女性専用車両は不公平? 東京「男性専用車両」イベント開催にみる、“弱者男性”という誤解された、不可視な存在
国際男性デーを前にした11月18日、都電荒川線で「男性専用車両」が運行された。弱者男性のPRイベント。今後どうなるのか。
曖昧な弱者の光景

日本社会における
・福祉の相対的な小規模化
・終身雇用の崩壊
・非正規雇用の増加
は、新たな社会的弱者を生み出している。こうした変化は、従来の福祉や問題認識の枠組みを超えた、新しい形の脆弱(ぜいじゃく)性を生み出している。
前述の『朝日新聞』で、成蹊大学の伊藤昌亮教授(メディア研究、社会運動論)は社会の構造変化が曖昧な弱者の増加を招いており、曖昧な弱者には共感性がないため、その不満が生活保護バッシングや在日外国人へのヘイトスピーチ、反フェミニズムといった形で表れていると指摘する。
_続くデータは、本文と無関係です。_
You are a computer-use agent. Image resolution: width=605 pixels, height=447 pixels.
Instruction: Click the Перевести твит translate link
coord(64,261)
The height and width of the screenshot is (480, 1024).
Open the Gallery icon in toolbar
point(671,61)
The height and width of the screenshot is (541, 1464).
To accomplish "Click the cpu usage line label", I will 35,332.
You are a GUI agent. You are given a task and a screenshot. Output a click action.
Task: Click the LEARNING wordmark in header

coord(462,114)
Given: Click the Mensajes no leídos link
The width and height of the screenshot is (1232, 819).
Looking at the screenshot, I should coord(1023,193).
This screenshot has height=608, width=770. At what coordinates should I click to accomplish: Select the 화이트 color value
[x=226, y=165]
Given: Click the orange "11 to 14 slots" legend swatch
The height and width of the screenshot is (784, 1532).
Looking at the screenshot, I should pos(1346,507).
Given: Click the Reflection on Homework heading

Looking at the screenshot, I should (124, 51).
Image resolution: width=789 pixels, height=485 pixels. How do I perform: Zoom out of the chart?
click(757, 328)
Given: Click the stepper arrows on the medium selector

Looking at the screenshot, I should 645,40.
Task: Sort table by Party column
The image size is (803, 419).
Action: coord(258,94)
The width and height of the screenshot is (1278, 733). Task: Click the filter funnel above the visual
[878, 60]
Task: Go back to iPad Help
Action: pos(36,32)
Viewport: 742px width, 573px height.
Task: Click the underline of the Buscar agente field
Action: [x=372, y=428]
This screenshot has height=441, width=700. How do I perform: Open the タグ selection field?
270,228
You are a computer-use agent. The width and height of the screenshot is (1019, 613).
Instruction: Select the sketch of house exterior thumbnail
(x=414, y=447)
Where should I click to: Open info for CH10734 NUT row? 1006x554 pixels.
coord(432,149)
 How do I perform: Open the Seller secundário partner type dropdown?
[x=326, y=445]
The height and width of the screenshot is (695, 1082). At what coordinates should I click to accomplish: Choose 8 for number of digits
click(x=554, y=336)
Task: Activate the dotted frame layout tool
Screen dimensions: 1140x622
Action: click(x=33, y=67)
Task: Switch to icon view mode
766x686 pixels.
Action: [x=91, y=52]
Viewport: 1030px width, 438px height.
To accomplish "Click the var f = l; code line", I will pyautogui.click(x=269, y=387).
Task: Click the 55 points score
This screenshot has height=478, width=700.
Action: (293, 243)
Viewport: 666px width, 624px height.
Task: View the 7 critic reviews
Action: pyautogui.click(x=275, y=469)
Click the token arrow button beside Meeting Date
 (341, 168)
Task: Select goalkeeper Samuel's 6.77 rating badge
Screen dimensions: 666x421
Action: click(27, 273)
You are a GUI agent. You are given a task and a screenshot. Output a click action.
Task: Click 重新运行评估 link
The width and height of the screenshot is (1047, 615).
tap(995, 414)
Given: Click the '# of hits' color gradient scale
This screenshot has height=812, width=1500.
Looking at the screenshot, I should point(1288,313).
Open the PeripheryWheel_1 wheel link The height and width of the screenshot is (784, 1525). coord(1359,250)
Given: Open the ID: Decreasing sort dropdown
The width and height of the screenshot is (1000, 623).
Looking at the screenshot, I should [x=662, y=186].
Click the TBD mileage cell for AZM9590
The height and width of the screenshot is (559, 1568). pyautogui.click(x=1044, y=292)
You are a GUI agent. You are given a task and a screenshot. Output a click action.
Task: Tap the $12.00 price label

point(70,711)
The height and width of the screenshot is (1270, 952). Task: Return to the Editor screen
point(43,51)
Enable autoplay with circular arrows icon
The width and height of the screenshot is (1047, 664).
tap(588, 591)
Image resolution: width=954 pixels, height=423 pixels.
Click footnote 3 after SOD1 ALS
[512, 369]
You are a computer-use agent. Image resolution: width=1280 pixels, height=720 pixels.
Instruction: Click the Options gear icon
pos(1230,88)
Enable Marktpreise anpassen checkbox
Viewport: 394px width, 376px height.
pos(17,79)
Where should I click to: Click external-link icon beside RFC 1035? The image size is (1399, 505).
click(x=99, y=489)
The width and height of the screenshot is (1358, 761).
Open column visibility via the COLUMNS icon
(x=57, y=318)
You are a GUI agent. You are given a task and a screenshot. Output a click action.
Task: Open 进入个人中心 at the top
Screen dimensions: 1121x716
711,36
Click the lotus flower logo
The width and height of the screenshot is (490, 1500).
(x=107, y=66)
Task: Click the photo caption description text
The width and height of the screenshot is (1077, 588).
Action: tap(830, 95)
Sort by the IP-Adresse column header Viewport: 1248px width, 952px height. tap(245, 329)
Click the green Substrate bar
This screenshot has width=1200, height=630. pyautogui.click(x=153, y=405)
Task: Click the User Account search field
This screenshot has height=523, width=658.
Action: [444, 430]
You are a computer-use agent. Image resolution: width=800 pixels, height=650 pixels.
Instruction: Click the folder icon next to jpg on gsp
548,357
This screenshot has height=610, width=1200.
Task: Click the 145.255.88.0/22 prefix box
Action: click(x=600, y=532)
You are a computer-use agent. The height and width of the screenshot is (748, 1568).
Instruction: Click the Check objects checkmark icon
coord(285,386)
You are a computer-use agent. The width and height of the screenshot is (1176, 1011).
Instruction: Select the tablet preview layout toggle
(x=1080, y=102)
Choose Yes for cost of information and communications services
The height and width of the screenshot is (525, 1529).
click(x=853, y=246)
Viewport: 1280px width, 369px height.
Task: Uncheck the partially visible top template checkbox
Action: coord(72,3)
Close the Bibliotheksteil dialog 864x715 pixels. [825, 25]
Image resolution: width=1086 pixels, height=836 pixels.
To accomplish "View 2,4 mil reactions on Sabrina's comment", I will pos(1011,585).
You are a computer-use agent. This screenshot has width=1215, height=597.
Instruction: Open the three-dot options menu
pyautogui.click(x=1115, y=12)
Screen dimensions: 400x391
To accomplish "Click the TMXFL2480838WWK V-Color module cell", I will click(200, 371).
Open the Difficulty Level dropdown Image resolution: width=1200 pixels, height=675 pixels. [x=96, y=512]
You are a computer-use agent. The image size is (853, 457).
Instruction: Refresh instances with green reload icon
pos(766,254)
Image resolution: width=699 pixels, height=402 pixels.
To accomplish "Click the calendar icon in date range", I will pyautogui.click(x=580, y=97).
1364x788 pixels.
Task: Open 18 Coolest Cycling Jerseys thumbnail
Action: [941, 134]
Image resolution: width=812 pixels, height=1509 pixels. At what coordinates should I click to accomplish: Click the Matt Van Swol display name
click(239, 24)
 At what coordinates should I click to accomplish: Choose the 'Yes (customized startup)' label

日本弱者男性センターの定款と新聞の記述が少々異なるように、弱者男性という言葉は、さまざまな論者によってさまざまに定義されている。その結果、概念的な明確さを欠いている。確かなのは、自身の弱者性を主張し、「こちらのほうがつらい」と、ほかの弱者を攻撃する人たちが多い現実だ。
2010年代以降、この傾向は顕著で、筆者(昼間たかし、ルポライター)は、社会的優位に立つために弱者を装う人たちの増加も感じる。共感や擁護を求める力は、一部の人たちによって悪用されるケースもある。